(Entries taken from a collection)
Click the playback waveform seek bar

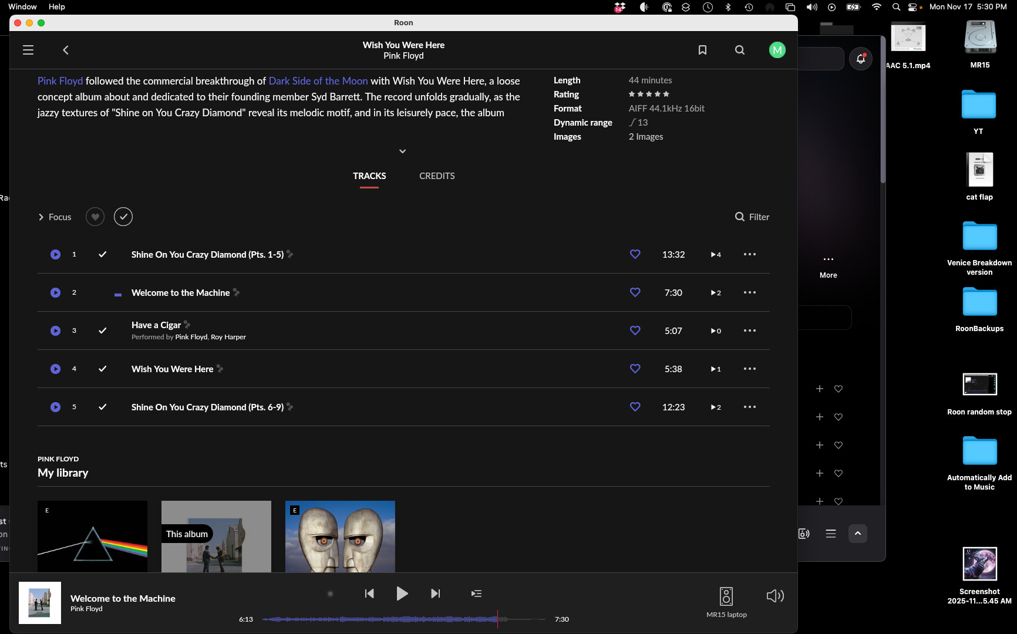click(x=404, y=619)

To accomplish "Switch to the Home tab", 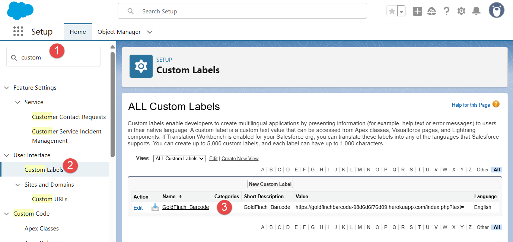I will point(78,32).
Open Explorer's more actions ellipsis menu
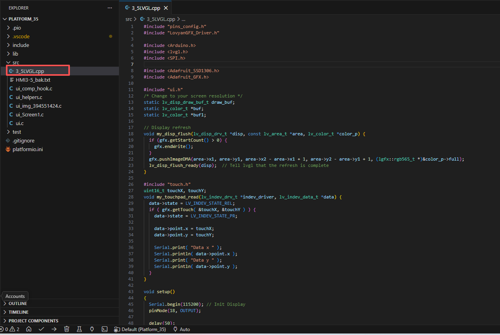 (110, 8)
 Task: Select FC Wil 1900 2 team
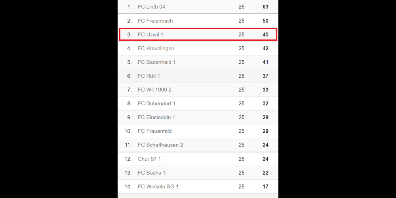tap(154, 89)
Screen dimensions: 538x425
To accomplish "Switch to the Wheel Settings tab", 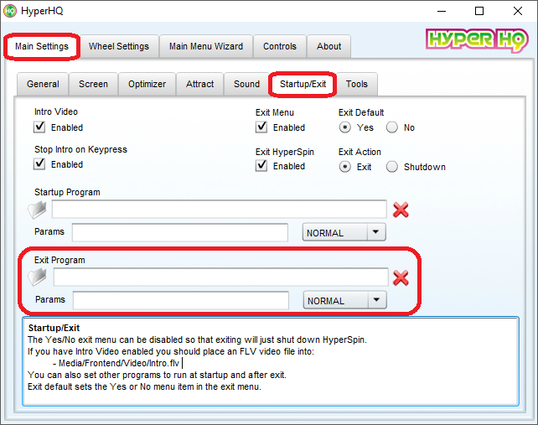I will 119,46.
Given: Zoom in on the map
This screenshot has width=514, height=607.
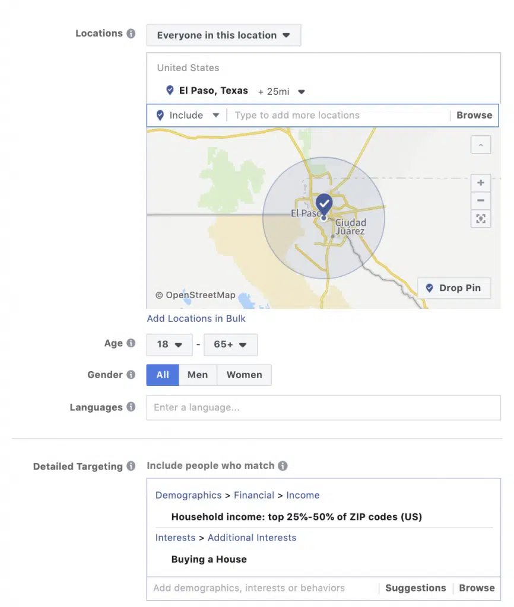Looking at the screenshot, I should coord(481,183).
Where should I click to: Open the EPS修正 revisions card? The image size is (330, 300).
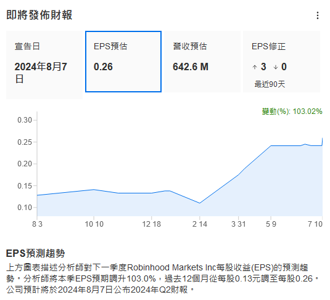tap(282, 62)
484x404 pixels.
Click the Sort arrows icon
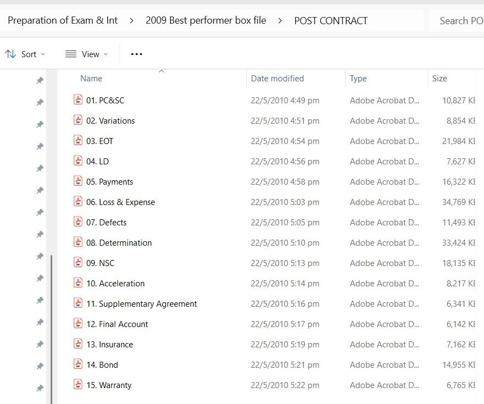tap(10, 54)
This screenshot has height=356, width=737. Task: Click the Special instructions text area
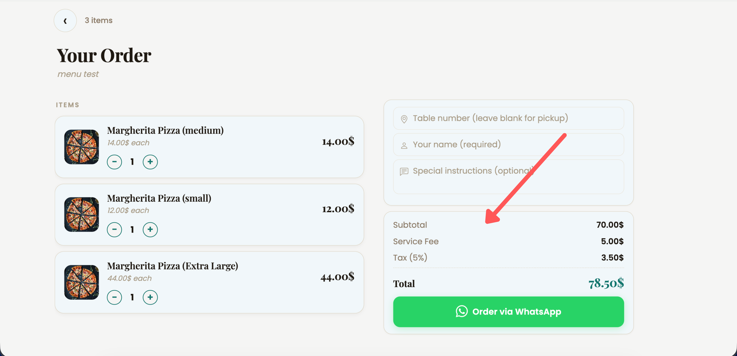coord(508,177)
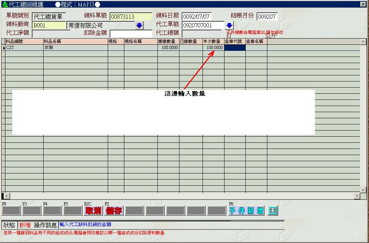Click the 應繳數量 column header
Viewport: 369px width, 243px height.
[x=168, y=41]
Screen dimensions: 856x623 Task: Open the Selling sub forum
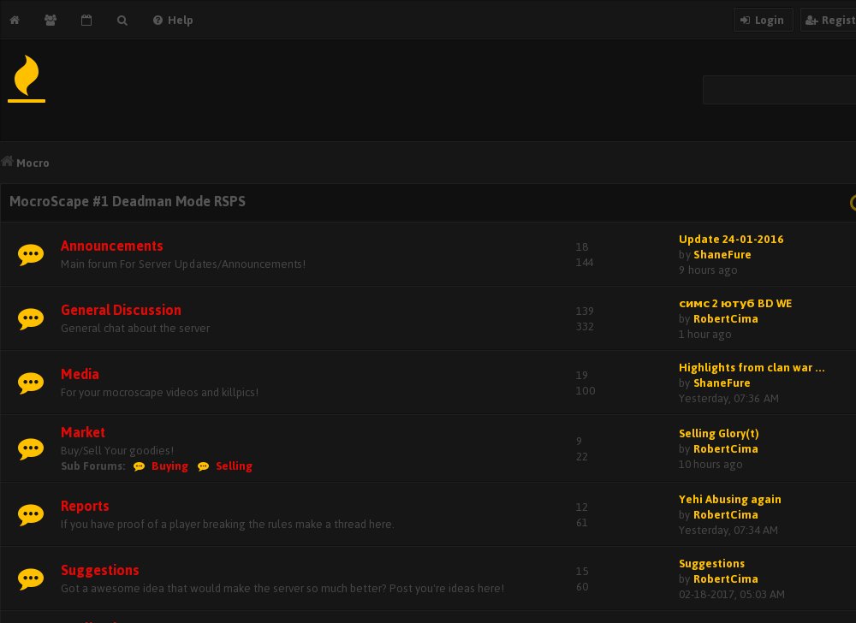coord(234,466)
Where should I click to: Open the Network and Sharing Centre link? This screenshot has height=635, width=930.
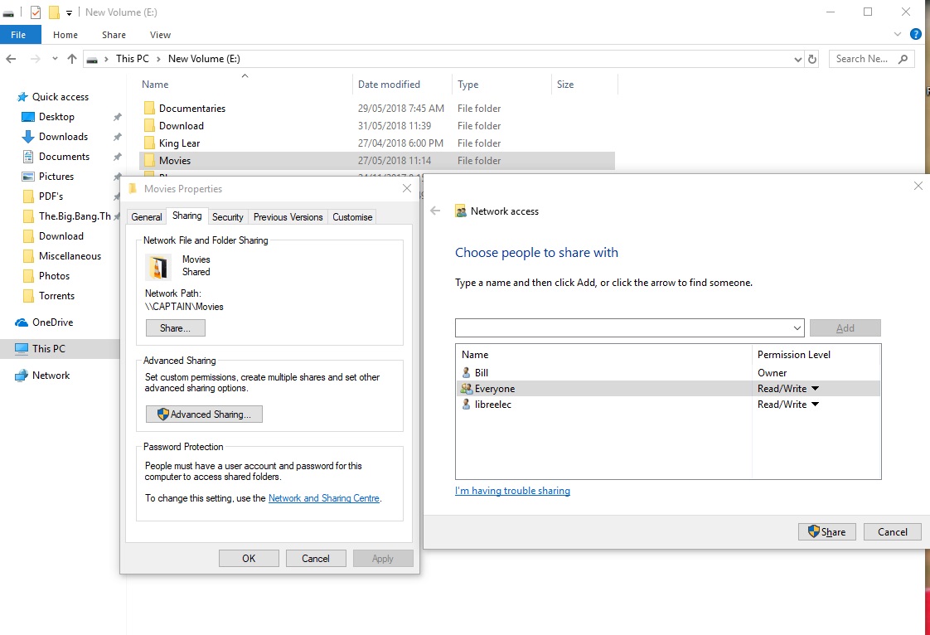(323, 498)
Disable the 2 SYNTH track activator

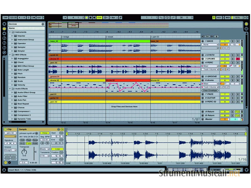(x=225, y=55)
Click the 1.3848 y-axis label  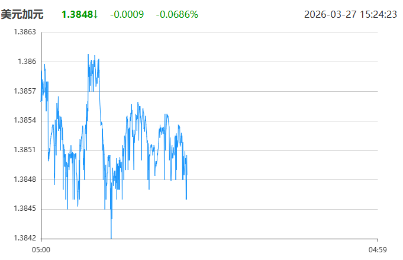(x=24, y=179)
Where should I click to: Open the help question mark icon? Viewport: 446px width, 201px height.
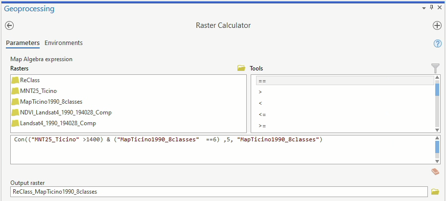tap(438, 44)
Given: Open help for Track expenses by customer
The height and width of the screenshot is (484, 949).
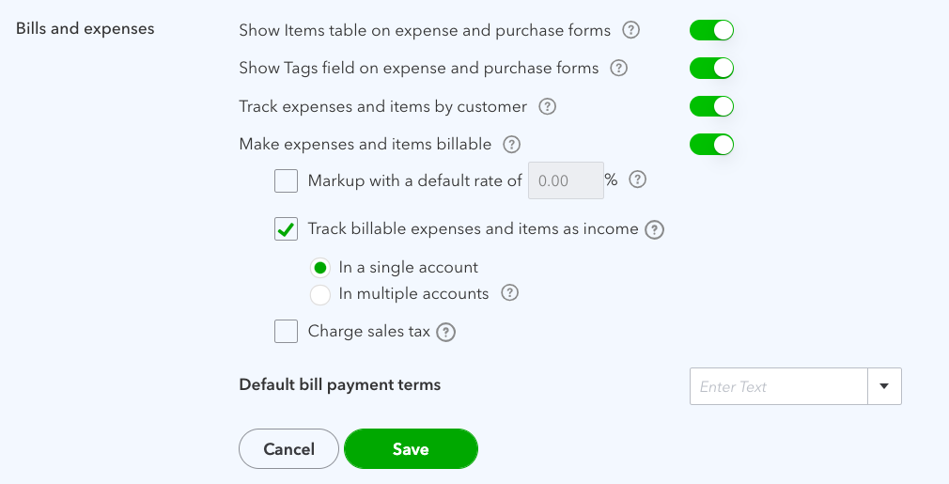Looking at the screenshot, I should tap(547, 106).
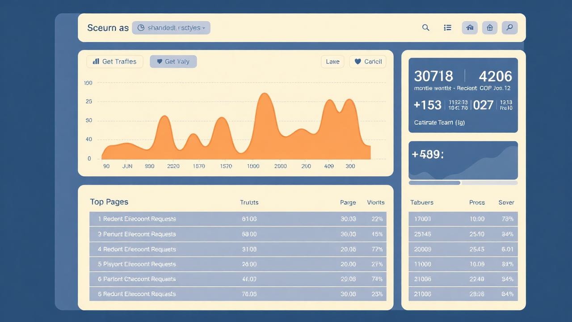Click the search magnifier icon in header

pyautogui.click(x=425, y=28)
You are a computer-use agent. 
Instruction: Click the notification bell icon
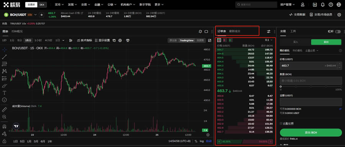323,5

### Problem requirements
Go through the records above and return each line in which the word "Given" occurs.

### Worked solution
Given: Zoom in on the map
Given: Open help for Track expenses by customer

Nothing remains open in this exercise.